* Problem requirements *
Using the records below, please work out how many lines contain "Previous"; answer with the number alone.

Segment Start: Supplied records

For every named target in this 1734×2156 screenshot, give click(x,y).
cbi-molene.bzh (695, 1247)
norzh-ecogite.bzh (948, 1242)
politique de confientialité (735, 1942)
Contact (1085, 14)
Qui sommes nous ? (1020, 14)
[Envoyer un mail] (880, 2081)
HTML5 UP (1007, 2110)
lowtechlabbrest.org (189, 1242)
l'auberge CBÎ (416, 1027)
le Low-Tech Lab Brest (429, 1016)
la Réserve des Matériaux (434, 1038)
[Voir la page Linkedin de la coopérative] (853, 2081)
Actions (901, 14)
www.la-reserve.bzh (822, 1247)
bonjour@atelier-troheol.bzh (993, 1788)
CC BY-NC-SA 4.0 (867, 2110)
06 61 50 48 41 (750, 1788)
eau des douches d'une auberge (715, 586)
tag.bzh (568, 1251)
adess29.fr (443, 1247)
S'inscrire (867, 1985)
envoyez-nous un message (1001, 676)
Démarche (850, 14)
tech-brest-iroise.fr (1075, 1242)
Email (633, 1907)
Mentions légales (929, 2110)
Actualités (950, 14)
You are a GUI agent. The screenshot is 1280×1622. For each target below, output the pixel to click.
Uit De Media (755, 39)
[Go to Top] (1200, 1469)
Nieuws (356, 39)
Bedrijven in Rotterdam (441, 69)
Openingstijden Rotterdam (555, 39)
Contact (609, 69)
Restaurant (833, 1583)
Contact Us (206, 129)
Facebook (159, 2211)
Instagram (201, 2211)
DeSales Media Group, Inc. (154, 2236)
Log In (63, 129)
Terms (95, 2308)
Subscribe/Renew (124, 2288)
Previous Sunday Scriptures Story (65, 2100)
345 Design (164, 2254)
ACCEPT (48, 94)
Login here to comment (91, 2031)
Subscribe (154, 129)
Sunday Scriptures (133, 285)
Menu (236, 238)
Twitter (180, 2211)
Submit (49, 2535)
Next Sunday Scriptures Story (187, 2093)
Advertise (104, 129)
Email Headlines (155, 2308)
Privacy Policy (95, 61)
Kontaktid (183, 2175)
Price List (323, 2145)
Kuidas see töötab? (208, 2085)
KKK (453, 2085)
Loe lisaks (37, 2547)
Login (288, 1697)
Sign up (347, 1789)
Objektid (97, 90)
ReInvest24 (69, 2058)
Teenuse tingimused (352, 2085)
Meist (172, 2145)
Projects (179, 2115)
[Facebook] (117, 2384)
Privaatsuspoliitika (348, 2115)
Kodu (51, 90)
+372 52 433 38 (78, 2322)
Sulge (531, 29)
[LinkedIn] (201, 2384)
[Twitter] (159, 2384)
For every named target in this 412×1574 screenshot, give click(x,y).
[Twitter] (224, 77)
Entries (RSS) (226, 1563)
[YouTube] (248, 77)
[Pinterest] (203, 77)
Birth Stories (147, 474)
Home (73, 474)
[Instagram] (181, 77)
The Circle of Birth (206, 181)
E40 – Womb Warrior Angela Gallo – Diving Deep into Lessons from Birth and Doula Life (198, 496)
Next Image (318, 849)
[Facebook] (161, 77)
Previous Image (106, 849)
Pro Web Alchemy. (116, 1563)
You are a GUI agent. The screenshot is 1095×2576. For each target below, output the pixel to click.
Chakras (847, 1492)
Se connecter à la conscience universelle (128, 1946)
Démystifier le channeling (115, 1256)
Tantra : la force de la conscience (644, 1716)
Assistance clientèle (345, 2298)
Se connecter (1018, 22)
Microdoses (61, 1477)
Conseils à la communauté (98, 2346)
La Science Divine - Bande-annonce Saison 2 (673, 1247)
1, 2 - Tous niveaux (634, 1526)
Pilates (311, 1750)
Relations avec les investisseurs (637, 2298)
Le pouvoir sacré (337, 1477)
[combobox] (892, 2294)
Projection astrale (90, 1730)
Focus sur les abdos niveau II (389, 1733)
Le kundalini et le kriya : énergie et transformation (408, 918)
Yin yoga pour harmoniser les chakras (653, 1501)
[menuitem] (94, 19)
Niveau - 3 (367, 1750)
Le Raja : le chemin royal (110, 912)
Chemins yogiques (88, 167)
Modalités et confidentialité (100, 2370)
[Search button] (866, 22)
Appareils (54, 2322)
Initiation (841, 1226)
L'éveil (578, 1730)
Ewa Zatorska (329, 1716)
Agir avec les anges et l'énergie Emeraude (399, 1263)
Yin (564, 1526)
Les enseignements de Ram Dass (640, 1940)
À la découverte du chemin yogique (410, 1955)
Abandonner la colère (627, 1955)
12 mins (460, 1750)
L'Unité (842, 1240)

Segment End: Supplied records

* Response to this exercise *
2